Item-finding records:
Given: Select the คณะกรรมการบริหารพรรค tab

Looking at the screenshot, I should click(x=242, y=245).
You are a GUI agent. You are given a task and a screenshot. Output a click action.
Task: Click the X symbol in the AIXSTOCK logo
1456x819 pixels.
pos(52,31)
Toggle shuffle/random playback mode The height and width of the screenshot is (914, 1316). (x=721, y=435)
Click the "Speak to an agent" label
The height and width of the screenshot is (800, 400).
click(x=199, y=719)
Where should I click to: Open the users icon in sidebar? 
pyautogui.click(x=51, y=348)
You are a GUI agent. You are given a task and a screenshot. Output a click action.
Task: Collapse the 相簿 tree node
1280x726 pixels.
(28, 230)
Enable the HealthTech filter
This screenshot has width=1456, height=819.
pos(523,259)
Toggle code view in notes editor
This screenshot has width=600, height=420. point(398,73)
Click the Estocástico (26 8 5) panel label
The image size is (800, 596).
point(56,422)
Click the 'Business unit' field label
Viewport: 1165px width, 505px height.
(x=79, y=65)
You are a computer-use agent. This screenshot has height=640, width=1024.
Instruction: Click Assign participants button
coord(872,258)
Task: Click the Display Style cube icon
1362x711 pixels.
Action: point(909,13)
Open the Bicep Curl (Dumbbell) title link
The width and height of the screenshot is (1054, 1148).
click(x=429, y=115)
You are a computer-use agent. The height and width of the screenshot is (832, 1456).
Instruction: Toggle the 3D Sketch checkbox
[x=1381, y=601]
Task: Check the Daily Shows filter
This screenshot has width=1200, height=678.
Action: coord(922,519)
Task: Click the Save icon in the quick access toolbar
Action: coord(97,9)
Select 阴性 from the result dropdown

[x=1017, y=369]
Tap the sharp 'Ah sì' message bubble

Exercise prompt: Rewrite all of the records, swapping "computer-use agent" for "desktop agent" and leaving everything else unchanged.

Exercise response:
Given: Select the คณะกรรมการบริหารพรรค tab

Looking at the screenshot, I should click(x=242, y=245).
You are a GUI agent. You are given a task and a screenshot. Output a click action.
Task: Click the X symbol in the AIXSTOCK logo
1456x819 pixels.
pos(52,31)
Toggle shuffle/random playback mode The height and width of the screenshot is (914, 1316). (x=721, y=435)
Click the "Speak to an agent" label
The height and width of the screenshot is (800, 400).
click(x=199, y=719)
Where should I click to: Open the users icon in sidebar? 
pyautogui.click(x=51, y=348)
You are a GUI agent. You are given a task and a screenshot. Output a click action.
Task: Collapse the 相簿 tree node
1280x726 pixels.
(28, 230)
Enable the HealthTech filter
This screenshot has width=1456, height=819.
pos(523,259)
Toggle code view in notes editor
This screenshot has width=600, height=420. point(398,73)
Click the Estocástico (26 8 5) panel label
The image size is (800, 596).
point(56,422)
Click the 'Business unit' field label
Viewport: 1165px width, 505px height.
(x=79, y=65)
You are a desktop agent. This screenshot has height=640, width=1024.
Instruction: Click Assign participants button
coord(872,258)
Task: Click the Display Style cube icon
1362x711 pixels.
Action: point(909,13)
Open the Bicep Curl (Dumbbell) title link
The width and height of the screenshot is (1054, 1148).
click(x=429, y=115)
You are a desktop agent. The height and width of the screenshot is (832, 1456).
Instruction: Toggle the 3D Sketch checkbox
[x=1381, y=601]
Task: Check the Daily Shows filter
This screenshot has width=1200, height=678.
Action: coord(922,519)
Task: Click the Save icon in the quick access toolbar
Action: coord(97,9)
Select 阴性 from the result dropdown

[x=1017, y=369]
Tap the sharp 'Ah sì' message bubble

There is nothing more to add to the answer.